Stored data entries:
++++++++++
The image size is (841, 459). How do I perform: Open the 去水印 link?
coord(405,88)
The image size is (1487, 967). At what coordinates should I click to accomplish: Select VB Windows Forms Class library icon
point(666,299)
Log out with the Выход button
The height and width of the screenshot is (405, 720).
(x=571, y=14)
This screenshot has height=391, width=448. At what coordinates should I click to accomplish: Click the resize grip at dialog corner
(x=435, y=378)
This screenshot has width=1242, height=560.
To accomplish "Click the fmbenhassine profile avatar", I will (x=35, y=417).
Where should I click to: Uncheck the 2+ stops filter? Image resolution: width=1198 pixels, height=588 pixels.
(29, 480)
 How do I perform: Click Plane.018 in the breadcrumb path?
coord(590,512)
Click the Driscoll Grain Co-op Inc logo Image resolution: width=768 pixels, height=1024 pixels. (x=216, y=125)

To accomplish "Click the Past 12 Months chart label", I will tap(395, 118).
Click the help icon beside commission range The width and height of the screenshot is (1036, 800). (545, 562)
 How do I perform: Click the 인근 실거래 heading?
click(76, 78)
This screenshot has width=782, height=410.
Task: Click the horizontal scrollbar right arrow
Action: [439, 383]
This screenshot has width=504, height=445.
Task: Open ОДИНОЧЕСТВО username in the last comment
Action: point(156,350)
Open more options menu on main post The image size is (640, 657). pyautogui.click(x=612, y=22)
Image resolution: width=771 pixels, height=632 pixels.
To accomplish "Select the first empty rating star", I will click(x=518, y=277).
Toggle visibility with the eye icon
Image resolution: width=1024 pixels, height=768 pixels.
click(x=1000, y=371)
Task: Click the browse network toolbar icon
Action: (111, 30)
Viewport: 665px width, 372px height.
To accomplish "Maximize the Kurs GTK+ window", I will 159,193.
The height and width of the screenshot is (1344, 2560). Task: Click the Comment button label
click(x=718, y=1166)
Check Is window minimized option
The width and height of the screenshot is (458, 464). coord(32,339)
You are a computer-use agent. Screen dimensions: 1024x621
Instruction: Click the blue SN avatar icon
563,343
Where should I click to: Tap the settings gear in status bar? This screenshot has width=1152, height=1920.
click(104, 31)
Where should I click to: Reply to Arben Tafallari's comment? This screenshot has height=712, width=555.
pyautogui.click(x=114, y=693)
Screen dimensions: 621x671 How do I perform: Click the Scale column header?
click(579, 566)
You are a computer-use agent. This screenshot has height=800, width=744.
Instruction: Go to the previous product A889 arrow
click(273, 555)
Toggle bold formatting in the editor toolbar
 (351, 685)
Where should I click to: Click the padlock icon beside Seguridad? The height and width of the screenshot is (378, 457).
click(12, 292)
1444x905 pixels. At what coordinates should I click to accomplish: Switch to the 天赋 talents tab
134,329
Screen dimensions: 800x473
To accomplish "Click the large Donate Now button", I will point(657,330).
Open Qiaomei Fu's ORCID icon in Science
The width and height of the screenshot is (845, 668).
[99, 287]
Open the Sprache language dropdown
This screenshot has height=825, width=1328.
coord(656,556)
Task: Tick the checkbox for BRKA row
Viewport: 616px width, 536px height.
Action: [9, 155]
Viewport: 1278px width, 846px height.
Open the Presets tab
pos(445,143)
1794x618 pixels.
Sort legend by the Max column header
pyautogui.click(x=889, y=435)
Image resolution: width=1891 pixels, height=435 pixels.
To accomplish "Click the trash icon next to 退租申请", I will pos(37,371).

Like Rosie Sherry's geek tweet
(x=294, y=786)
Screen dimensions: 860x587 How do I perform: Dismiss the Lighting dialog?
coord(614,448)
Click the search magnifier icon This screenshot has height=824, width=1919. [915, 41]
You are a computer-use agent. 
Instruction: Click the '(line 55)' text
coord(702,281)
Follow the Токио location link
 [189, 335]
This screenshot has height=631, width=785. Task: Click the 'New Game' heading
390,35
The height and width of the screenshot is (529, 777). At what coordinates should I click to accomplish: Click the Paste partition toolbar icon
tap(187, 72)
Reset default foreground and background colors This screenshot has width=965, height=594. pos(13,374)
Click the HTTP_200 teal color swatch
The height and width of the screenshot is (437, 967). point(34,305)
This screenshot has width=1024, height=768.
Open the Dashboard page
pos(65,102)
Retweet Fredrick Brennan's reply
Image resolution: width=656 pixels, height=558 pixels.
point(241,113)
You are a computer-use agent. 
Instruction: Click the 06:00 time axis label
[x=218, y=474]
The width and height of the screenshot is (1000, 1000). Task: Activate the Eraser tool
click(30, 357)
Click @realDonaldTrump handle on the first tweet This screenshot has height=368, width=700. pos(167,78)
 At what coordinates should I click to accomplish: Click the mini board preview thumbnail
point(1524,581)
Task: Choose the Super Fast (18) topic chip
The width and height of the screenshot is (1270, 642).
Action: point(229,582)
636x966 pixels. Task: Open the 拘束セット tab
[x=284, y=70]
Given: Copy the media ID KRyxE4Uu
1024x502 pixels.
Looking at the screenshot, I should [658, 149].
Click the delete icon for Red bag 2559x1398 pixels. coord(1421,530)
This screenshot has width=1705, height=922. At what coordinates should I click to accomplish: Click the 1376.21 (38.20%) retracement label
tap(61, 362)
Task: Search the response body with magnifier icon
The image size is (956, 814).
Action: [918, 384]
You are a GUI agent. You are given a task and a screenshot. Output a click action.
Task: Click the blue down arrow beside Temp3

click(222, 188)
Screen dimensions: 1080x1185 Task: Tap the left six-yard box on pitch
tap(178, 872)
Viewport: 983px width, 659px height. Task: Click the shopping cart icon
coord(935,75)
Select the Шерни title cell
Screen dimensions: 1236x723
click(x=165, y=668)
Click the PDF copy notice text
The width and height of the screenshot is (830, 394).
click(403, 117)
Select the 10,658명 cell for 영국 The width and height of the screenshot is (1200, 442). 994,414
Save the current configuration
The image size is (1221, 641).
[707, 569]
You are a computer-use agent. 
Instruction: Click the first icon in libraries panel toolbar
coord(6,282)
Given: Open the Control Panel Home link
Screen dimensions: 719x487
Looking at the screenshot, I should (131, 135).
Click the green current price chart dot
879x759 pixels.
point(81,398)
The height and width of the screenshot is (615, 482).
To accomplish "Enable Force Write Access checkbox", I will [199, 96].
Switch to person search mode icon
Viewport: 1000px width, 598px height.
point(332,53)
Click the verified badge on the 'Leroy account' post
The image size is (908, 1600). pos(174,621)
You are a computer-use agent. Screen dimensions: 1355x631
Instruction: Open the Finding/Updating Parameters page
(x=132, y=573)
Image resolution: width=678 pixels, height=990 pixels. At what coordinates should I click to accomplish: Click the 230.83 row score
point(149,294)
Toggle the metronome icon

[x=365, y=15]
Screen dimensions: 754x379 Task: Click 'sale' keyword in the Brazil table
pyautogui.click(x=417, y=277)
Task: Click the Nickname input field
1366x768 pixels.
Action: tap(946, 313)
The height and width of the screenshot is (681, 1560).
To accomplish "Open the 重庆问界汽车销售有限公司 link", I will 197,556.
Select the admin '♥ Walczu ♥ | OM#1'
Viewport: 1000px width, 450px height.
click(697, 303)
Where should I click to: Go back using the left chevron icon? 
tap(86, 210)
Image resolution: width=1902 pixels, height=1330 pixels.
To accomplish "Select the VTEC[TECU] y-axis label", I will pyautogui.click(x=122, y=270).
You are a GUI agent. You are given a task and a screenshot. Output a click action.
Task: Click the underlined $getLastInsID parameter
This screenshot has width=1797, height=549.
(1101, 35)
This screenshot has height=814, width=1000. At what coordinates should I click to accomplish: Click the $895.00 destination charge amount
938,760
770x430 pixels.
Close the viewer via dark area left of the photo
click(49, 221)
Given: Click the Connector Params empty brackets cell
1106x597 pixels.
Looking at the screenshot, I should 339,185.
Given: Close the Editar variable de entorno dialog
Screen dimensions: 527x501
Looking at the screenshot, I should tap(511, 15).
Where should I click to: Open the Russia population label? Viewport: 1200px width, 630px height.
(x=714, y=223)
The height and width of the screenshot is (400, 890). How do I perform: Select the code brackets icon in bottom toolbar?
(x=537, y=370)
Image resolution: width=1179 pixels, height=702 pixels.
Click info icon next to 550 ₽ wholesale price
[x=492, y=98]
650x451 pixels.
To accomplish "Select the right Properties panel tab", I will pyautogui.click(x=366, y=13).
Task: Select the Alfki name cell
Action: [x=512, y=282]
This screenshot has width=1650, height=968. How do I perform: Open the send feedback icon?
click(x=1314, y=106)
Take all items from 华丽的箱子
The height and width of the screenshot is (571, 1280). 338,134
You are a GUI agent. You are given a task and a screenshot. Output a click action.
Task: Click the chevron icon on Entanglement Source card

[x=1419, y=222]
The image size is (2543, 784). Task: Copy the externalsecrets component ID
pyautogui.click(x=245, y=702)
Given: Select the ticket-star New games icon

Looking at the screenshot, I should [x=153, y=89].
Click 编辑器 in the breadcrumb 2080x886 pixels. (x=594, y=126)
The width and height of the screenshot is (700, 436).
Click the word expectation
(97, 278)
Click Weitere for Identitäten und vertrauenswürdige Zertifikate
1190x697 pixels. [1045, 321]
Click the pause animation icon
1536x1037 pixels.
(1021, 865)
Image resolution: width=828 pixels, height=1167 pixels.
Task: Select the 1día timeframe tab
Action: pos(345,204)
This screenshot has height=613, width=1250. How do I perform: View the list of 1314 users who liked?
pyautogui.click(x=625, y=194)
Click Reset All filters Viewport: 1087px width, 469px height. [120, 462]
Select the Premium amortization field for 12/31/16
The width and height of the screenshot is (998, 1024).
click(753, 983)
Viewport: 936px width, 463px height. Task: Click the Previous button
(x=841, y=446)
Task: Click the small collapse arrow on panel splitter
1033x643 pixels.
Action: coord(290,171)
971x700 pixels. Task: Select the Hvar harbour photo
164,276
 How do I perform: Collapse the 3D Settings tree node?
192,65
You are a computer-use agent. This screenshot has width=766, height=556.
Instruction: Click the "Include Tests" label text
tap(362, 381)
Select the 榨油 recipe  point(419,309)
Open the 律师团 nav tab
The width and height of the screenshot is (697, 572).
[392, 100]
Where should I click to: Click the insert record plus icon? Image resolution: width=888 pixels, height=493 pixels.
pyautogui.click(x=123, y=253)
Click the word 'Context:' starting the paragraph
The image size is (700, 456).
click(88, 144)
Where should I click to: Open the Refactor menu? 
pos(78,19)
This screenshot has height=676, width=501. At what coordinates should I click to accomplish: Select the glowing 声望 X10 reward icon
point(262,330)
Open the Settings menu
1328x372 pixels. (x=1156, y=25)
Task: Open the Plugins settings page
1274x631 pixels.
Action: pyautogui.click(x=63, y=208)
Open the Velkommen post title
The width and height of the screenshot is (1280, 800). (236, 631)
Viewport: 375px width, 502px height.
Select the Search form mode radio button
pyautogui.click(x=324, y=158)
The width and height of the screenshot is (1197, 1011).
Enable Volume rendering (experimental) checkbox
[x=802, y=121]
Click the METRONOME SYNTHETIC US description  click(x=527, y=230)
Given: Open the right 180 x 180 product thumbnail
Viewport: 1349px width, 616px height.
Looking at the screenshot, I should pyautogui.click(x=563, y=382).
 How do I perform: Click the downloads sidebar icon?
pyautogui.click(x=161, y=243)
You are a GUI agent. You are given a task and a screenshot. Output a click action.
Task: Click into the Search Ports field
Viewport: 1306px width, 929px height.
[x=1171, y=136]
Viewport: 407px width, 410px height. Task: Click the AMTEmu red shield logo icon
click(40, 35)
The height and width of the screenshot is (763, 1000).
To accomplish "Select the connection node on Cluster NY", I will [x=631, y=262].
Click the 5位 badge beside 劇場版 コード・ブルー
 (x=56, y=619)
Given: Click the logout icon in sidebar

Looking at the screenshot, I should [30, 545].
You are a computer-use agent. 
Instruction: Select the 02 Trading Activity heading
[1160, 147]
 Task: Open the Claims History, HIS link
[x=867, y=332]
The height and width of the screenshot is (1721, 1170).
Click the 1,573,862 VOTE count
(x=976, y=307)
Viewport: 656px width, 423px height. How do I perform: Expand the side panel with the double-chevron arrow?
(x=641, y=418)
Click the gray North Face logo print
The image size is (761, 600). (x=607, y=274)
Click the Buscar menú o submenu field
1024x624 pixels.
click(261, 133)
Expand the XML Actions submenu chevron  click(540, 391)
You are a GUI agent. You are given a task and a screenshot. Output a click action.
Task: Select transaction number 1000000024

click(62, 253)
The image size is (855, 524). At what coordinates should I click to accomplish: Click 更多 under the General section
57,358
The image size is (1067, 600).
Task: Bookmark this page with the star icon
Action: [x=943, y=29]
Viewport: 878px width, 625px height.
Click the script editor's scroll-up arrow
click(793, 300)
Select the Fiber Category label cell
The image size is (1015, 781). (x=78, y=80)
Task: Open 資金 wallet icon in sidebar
++++++++++
Please transcribe only the lines in the records above running from the line that has "Viewport: 665px width, 372px height." through the line that has "Screen dimensions: 800x473", both included, exactly as they appear.

Viewport: 665px width, 372px height.
To accomplish "Maximize the Kurs GTK+ window", I will 159,193.
The height and width of the screenshot is (1344, 2560). Task: Click the Comment button label
click(x=718, y=1166)
Check Is window minimized option
The width and height of the screenshot is (458, 464). coord(32,339)
You are a computer-use agent. Screen dimensions: 1024x621
Instruction: Click the blue SN avatar icon
563,343
Where should I click to: Tap the settings gear in status bar? This screenshot has width=1152, height=1920.
click(104, 31)
Where should I click to: Reply to Arben Tafallari's comment? This screenshot has height=712, width=555.
pyautogui.click(x=114, y=693)
Screen dimensions: 621x671 How do I perform: Click the Scale column header?
click(579, 566)
You are a computer-use agent. This screenshot has height=800, width=744.
Instruction: Go to the previous product A889 arrow
click(273, 555)
Toggle bold formatting in the editor toolbar
 (351, 685)
Where should I click to: Click the padlock icon beside Seguridad? The height and width of the screenshot is (378, 457).
click(12, 292)
1444x905 pixels. At what coordinates should I click to accomplish: Switch to the 天赋 talents tab
134,329
Screen dimensions: 800x473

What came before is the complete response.